As Native Americans this week celebrated Indigenous Peoples Day – the holiday increasingly recognized in the United States in place of “Columbus Day” – members of the continent’s hundreds of tribes shared a common concern: the ongoing extinction of their ancestral languages .
The United States is currently home to 6.8 million Native Americans, or 2 percent of the population.
Members of Long Island’s Shinnecock Nation gathered at sunrise to honor this week’s holiday, which has been adopted by more than a dozen U.S. states and cities amid a growing view that Italian explorer Christopher Columbus was little more than genocide and colonization brought to America in 1492.
And further north on the Atlantic coast, people from America and the Caribbean ate together while they discussed, danced and sang.

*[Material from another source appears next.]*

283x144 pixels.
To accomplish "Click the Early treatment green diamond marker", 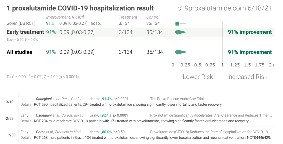I will point(180,32).
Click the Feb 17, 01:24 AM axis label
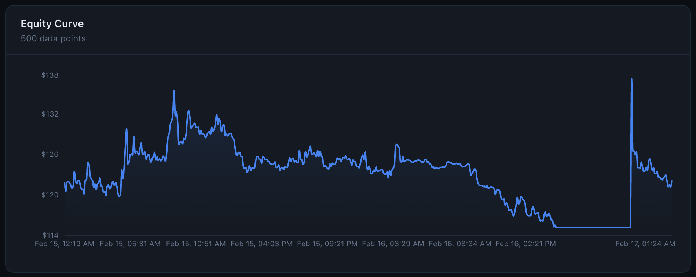 [645, 244]
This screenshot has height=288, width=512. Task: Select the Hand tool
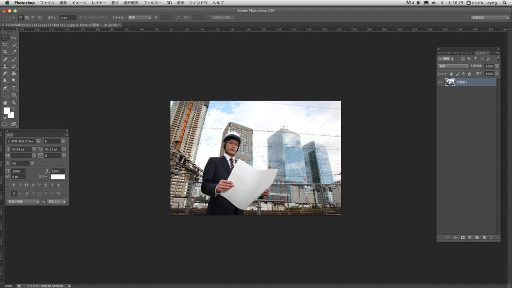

But while their ancestors saw their communities decimated by centuries of colonization, descendants today fear their culture and language could be swallowed up in a single generation by English and Spanish.
Anthony Sean Stanton, the 64-year-old leader of the Narragansett tribe, condemned “the invasion of the 21st century” and said his people must “hold on to what we have because once it’s gone, it’s gone forever.” β.
Farther west, the Lakota β a prominent Sioux subculture primarily based in North and South Dakota β also fear the extinction of their language, which is currently spoken by 1,500 people, compared to 5,000 speakers two decades ago.
For many communities, including the Lakota, the intergenerational transmission of languages ??ceased in the mid-1980s, said linguist and activist Wilhelm Meya, who serves as president of The Language Conservancy (TLC) in Indiana.
There is “a very small window of opportunity to try to bring the language back before the last speakers of that language die. And this is a story that is being repeated in hundreds of communities in North America,” he said.
“We are at the forefront of trying to prevent this total collapse of indigenous languages ??in North America.”
– hunger for language –
According to TLC, about 2,900 of the approximately 7,000 languages ??spoken worldwide are at risk.
At this rate, the organization says, nearly 90 percent of all languages ??could become extinct in the next 100 years.
According to the nonprofit, Native American languages ??are dying out even faster, with more than 200 already extinct.
The best conservation strategy is to teach these languages ??in schools, says Meya, who notes that the federal government finally allowed communities to adopt this language in the early 1970s.
He is also pushing for the development of other materials in the native languages, including translation of animated series and documentaries, as well as the creation of dictionaries and support for teacher training.
“Anything we can do to reach the young people who are very, very hungry for their language,” Meya said. “They want their culture, they want their identity.”
– ‘Part of what I am’ –
Miya Peters, an 18-year-old member of the Wampanoag tribe on the US northeast coast, is one such example. She learns her language through a partnership between her tribal school and a public school.
“I love it. It’s hard. It’s very different,” she said. “But it’s a part of me. So it always gives me this encouragement to just go ahead and bring it back.”
Meya and his colleague Travis Condon want to continue the work of Kevin Locke, a passionate defender of his Lakota language and culture.
The 68-year-old flautist, hoop dancer and storyteller died unexpectedly on September 30th.
“He was definitely a warrior for his tribe, you know, a messenger for humanity,” Meya said.
The linguist stressed the need for government investment in language preservation.
“It took the federal government 100 years and billions of dollars to eradicate Native American languages ??through the boarding school system,” he said. “And it will take the same amount of resources to bring back the indigenous languages ??in North America.”
“It is much, much more difficult to create than to destroy.”